> **INSTRUCTION**: Copy the following rows verbatim.
'''
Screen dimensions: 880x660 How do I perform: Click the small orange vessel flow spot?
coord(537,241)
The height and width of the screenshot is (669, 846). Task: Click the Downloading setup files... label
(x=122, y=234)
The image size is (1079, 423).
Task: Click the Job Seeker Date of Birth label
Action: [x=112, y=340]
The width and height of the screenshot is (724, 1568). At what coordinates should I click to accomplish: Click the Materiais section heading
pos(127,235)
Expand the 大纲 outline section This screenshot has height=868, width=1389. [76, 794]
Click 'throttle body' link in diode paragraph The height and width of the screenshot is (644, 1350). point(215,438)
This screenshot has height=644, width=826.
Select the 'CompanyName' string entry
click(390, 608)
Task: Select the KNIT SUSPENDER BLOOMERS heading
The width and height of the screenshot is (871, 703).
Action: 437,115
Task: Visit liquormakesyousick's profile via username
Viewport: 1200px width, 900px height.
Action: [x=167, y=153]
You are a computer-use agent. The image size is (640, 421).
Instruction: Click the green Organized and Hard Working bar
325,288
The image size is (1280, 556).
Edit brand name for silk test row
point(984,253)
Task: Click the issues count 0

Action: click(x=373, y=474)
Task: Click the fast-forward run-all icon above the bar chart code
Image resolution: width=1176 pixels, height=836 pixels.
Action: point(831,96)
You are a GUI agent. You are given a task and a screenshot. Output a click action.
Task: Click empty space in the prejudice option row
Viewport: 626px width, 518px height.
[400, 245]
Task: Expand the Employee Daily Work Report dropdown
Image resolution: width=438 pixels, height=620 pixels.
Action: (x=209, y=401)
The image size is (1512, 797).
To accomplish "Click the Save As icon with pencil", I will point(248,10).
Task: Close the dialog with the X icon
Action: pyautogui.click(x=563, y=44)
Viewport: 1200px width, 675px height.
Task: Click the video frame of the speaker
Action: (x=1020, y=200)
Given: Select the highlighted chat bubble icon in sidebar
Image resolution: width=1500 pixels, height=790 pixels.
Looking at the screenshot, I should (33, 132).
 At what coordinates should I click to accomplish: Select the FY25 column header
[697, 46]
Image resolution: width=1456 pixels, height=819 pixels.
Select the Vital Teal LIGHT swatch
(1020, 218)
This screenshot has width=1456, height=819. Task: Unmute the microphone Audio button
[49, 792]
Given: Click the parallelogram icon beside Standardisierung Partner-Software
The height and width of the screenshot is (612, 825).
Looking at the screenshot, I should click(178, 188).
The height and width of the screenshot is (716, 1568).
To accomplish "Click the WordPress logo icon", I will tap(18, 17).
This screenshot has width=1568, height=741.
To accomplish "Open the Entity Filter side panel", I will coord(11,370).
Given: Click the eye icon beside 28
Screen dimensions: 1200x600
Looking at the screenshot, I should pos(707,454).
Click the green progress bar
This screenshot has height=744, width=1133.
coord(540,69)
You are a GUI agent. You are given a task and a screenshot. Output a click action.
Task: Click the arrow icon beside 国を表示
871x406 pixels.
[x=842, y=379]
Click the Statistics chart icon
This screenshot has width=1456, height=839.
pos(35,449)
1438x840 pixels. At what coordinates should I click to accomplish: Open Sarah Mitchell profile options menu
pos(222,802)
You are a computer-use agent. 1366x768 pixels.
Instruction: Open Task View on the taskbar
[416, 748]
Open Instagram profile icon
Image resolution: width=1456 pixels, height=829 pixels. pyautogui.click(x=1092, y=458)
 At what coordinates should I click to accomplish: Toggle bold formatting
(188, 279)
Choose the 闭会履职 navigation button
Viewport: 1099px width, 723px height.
'''
> **WRITTEN RESPONSE**:
Screen dimensions: 880x660 How do I perform: Click the small orange vessel flow spot?
coord(537,241)
The height and width of the screenshot is (669, 846). Task: Click the Downloading setup files... label
(x=122, y=234)
The image size is (1079, 423).
Task: Click the Job Seeker Date of Birth label
Action: [x=112, y=340]
The width and height of the screenshot is (724, 1568). At what coordinates should I click to accomplish: Click the Materiais section heading
pos(127,235)
Expand the 大纲 outline section This screenshot has height=868, width=1389. [76, 794]
Click 'throttle body' link in diode paragraph The height and width of the screenshot is (644, 1350). point(215,438)
This screenshot has height=644, width=826.
Select the 'CompanyName' string entry
click(390, 608)
Task: Select the KNIT SUSPENDER BLOOMERS heading
The width and height of the screenshot is (871, 703).
Action: 437,115
Task: Visit liquormakesyousick's profile via username
Viewport: 1200px width, 900px height.
Action: [x=167, y=153]
You are a computer-use agent. The image size is (640, 421).
Instruction: Click the green Organized and Hard Working bar
325,288
The image size is (1280, 556).
Edit brand name for silk test row
point(984,253)
Task: Click the issues count 0

Action: click(x=373, y=474)
Task: Click the fast-forward run-all icon above the bar chart code
Image resolution: width=1176 pixels, height=836 pixels.
Action: point(831,96)
You are a GUI agent. You are given a task and a screenshot. Output a click action.
Task: Click empty space in the prejudice option row
Viewport: 626px width, 518px height.
[400, 245]
Task: Expand the Employee Daily Work Report dropdown
Image resolution: width=438 pixels, height=620 pixels.
Action: (x=209, y=401)
The image size is (1512, 797).
To accomplish "Click the Save As icon with pencil", I will point(248,10).
Task: Close the dialog with the X icon
Action: pyautogui.click(x=563, y=44)
Viewport: 1200px width, 675px height.
Task: Click the video frame of the speaker
Action: (x=1020, y=200)
Given: Select the highlighted chat bubble icon in sidebar
Image resolution: width=1500 pixels, height=790 pixels.
Looking at the screenshot, I should (33, 132).
 At what coordinates should I click to accomplish: Select the FY25 column header
[697, 46]
Image resolution: width=1456 pixels, height=819 pixels.
Select the Vital Teal LIGHT swatch
(1020, 218)
This screenshot has width=1456, height=819. Task: Unmute the microphone Audio button
[49, 792]
Given: Click the parallelogram icon beside Standardisierung Partner-Software
The height and width of the screenshot is (612, 825).
Looking at the screenshot, I should click(178, 188).
The height and width of the screenshot is (716, 1568).
To accomplish "Click the WordPress logo icon", I will tap(18, 17).
This screenshot has width=1568, height=741.
To accomplish "Open the Entity Filter side panel", I will coord(11,370).
Given: Click the eye icon beside 28
Screen dimensions: 1200x600
Looking at the screenshot, I should pos(707,454).
Click the green progress bar
This screenshot has height=744, width=1133.
coord(540,69)
You are a GUI agent. You are given a task and a screenshot. Output a click action.
Task: Click the arrow icon beside 国を表示
871x406 pixels.
[x=842, y=379]
Click the Statistics chart icon
This screenshot has width=1456, height=839.
pos(35,449)
1438x840 pixels. At what coordinates should I click to accomplish: Open Sarah Mitchell profile options menu
pos(222,802)
You are a computer-use agent. 1366x768 pixels.
Instruction: Open Task View on the taskbar
[416, 748]
Open Instagram profile icon
Image resolution: width=1456 pixels, height=829 pixels. pyautogui.click(x=1092, y=458)
 At what coordinates should I click to accomplish: Toggle bold formatting
(188, 279)
Choose the 闭会履职 navigation button
Viewport: 1099px width, 723px height.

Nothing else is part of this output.